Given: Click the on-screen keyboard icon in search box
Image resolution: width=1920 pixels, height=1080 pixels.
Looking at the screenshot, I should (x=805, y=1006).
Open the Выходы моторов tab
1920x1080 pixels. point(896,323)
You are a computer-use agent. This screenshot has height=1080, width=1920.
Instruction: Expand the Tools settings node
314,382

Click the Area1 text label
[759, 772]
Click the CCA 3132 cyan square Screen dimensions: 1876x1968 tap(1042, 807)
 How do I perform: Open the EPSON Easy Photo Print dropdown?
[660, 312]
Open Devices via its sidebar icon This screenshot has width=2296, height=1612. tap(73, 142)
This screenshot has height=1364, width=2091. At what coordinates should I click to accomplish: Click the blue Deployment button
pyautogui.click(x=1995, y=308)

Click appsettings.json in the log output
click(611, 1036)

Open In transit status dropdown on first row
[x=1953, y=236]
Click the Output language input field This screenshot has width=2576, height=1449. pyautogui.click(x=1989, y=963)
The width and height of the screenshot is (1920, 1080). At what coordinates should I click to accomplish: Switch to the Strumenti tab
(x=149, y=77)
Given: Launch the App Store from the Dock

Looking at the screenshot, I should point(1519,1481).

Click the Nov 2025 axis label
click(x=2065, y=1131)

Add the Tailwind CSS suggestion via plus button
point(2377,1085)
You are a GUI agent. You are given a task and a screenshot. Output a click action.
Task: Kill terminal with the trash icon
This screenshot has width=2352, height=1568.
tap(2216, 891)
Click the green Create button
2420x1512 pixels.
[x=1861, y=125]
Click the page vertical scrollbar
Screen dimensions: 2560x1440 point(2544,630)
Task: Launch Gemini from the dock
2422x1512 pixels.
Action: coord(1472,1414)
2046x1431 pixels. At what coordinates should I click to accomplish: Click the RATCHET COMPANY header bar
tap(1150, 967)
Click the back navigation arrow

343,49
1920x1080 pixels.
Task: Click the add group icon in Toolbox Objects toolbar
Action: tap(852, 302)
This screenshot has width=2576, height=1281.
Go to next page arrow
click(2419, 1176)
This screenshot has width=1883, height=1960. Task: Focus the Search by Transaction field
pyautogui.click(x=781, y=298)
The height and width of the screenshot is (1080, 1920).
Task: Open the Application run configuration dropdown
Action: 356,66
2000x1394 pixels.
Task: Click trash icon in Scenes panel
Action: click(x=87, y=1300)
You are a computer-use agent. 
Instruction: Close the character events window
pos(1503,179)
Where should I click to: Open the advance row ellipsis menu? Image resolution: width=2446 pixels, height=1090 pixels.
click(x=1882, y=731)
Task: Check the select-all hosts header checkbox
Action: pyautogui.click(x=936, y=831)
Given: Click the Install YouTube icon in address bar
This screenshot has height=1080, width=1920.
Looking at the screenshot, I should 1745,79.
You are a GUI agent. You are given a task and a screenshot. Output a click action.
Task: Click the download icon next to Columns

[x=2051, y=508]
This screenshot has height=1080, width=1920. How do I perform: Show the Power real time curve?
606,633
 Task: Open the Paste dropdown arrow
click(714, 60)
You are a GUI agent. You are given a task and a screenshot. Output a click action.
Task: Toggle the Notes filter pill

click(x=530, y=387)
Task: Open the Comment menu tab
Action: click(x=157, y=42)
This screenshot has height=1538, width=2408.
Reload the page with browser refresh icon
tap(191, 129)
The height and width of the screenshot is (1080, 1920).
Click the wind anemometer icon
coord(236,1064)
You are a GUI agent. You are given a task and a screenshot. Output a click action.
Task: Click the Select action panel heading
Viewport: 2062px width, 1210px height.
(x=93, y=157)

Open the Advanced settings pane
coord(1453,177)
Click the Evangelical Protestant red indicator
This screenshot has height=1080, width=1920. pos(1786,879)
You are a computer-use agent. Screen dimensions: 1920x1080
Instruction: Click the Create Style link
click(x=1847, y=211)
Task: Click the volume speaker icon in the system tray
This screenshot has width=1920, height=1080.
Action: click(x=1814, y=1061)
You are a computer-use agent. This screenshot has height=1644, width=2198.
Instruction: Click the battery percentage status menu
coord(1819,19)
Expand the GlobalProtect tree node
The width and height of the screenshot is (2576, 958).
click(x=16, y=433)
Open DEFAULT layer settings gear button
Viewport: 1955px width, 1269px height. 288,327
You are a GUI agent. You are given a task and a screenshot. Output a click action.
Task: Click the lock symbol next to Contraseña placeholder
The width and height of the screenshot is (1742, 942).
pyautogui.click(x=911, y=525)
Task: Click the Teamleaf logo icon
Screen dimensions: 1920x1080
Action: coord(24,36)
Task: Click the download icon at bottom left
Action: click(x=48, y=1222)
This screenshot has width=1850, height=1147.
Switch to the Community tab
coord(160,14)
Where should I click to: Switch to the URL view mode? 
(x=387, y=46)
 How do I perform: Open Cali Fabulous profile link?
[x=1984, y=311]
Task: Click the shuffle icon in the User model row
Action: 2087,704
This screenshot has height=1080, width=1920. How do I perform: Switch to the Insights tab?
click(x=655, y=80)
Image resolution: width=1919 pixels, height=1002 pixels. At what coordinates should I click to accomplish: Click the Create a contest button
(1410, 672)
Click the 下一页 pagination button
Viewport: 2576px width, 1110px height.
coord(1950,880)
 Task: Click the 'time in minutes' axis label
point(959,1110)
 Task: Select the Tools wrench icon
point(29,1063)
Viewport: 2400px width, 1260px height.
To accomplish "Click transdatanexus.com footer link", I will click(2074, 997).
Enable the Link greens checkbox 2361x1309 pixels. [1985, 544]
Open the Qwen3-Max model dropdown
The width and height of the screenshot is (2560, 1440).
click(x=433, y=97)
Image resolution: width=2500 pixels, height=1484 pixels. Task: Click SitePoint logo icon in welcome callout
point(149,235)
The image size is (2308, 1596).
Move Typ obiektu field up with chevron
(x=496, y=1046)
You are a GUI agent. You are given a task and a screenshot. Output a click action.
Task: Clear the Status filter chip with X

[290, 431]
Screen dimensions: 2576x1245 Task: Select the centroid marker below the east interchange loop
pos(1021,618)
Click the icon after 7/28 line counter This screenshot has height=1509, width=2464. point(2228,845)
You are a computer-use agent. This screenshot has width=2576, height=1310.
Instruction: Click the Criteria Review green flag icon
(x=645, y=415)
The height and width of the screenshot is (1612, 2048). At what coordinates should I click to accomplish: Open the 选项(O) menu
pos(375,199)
* * * * * * *
Please output the complete listing without any alteration.

— RESULT FOR THIS EXERCISE —
Given: Click the on-screen keyboard icon in search box
Image resolution: width=1920 pixels, height=1080 pixels.
Looking at the screenshot, I should (x=805, y=1006).
Open the Выходы моторов tab
1920x1080 pixels. point(896,323)
You are a computer-use agent. This screenshot has height=1080, width=1920.
Instruction: Expand the Tools settings node
314,382

Click the Area1 text label
[759, 772]
Click the CCA 3132 cyan square Screen dimensions: 1876x1968 tap(1042, 807)
 How do I perform: Open the EPSON Easy Photo Print dropdown?
[660, 312]
Open Devices via its sidebar icon This screenshot has width=2296, height=1612. tap(73, 142)
This screenshot has height=1364, width=2091. At what coordinates should I click to accomplish: Click the blue Deployment button
pyautogui.click(x=1995, y=308)

Click appsettings.json in the log output
click(611, 1036)

Open In transit status dropdown on first row
[x=1953, y=236]
Click the Output language input field This screenshot has width=2576, height=1449. pyautogui.click(x=1989, y=963)
The width and height of the screenshot is (1920, 1080). At what coordinates should I click to accomplish: Switch to the Strumenti tab
(x=149, y=77)
Given: Launch the App Store from the Dock

Looking at the screenshot, I should point(1519,1481).

Click the Nov 2025 axis label
click(x=2065, y=1131)

Add the Tailwind CSS suggestion via plus button
point(2377,1085)
You are a GUI agent. You are given a task and a screenshot. Output a click action.
Task: Kill terminal with the trash icon
This screenshot has width=2352, height=1568.
tap(2216, 891)
Click the green Create button
2420x1512 pixels.
[x=1861, y=125]
Click the page vertical scrollbar
Screen dimensions: 2560x1440 point(2544,630)
Task: Launch Gemini from the dock
2422x1512 pixels.
Action: coord(1472,1414)
2046x1431 pixels. At what coordinates should I click to accomplish: Click the RATCHET COMPANY header bar
tap(1150, 967)
Click the back navigation arrow

343,49
1920x1080 pixels.
Task: Click the add group icon in Toolbox Objects toolbar
Action: tap(852, 302)
This screenshot has width=2576, height=1281.
Go to next page arrow
click(2419, 1176)
This screenshot has width=1883, height=1960. Task: Focus the Search by Transaction field
pyautogui.click(x=781, y=298)
The height and width of the screenshot is (1080, 1920).
Task: Open the Application run configuration dropdown
Action: 356,66
2000x1394 pixels.
Task: Click trash icon in Scenes panel
Action: click(x=87, y=1300)
You are a computer-use agent. 
Instruction: Close the character events window
pos(1503,179)
Where should I click to: Open the advance row ellipsis menu? Image resolution: width=2446 pixels, height=1090 pixels.
click(x=1882, y=731)
Task: Check the select-all hosts header checkbox
Action: pyautogui.click(x=936, y=831)
Given: Click the Install YouTube icon in address bar
This screenshot has height=1080, width=1920.
Looking at the screenshot, I should 1745,79.
You are a GUI agent. You are given a task and a screenshot. Output a click action.
Task: Click the download icon next to Columns

[x=2051, y=508]
This screenshot has height=1080, width=1920. How do I perform: Show the Power real time curve?
606,633
 Task: Open the Paste dropdown arrow
click(714, 60)
You are a GUI agent. You are given a task and a screenshot. Output a click action.
Task: Toggle the Notes filter pill

click(x=530, y=387)
Task: Open the Comment menu tab
Action: click(x=157, y=42)
This screenshot has height=1538, width=2408.
Reload the page with browser refresh icon
tap(191, 129)
The height and width of the screenshot is (1080, 1920).
Click the wind anemometer icon
coord(236,1064)
You are a GUI agent. You are given a task and a screenshot. Output a click action.
Task: Click the Select action panel heading
Viewport: 2062px width, 1210px height.
(x=93, y=157)

Open the Advanced settings pane
coord(1453,177)
Click the Evangelical Protestant red indicator
This screenshot has height=1080, width=1920. pos(1786,879)
You are a computer-use agent. Screen dimensions: 1920x1080
Instruction: Click the Create Style link
click(x=1847, y=211)
Task: Click the volume speaker icon in the system tray
This screenshot has width=1920, height=1080.
Action: click(x=1814, y=1061)
You are a computer-use agent. This screenshot has height=1644, width=2198.
Instruction: Click the battery percentage status menu
coord(1819,19)
Expand the GlobalProtect tree node
The width and height of the screenshot is (2576, 958).
click(x=16, y=433)
Open DEFAULT layer settings gear button
Viewport: 1955px width, 1269px height. 288,327
You are a GUI agent. You are given a task and a screenshot. Output a click action.
Task: Click the lock symbol next to Contraseña placeholder
The width and height of the screenshot is (1742, 942).
pyautogui.click(x=911, y=525)
Task: Click the Teamleaf logo icon
Screen dimensions: 1920x1080
Action: coord(24,36)
Task: Click the download icon at bottom left
Action: click(x=48, y=1222)
This screenshot has width=1850, height=1147.
Switch to the Community tab
coord(160,14)
Where should I click to: Switch to the URL view mode? 
(x=387, y=46)
 How do I perform: Open Cali Fabulous profile link?
[x=1984, y=311]
Task: Click the shuffle icon in the User model row
Action: 2087,704
This screenshot has height=1080, width=1920. How do I perform: Switch to the Insights tab?
click(x=655, y=80)
Image resolution: width=1919 pixels, height=1002 pixels. At what coordinates should I click to accomplish: Click the Create a contest button
(1410, 672)
Click the 下一页 pagination button
Viewport: 2576px width, 1110px height.
coord(1950,880)
 Task: Click the 'time in minutes' axis label
point(959,1110)
 Task: Select the Tools wrench icon
point(29,1063)
Viewport: 2400px width, 1260px height.
To accomplish "Click transdatanexus.com footer link", I will click(2074, 997).
Enable the Link greens checkbox 2361x1309 pixels. [1985, 544]
Open the Qwen3-Max model dropdown
The width and height of the screenshot is (2560, 1440).
click(x=433, y=97)
Image resolution: width=2500 pixels, height=1484 pixels. Task: Click SitePoint logo icon in welcome callout
point(149,235)
The image size is (2308, 1596).
Move Typ obiektu field up with chevron
(x=496, y=1046)
You are a GUI agent. You are given a task and a screenshot. Output a click action.
Task: Clear the Status filter chip with X

[290, 431]
Screen dimensions: 2576x1245 Task: Select the centroid marker below the east interchange loop
pos(1021,618)
Click the icon after 7/28 line counter This screenshot has height=1509, width=2464. point(2228,845)
You are a computer-use agent. This screenshot has width=2576, height=1310.
Instruction: Click the Criteria Review green flag icon
(x=645, y=415)
The height and width of the screenshot is (1612, 2048). At what coordinates should I click to accomplish: Open the 选项(O) menu
pos(375,199)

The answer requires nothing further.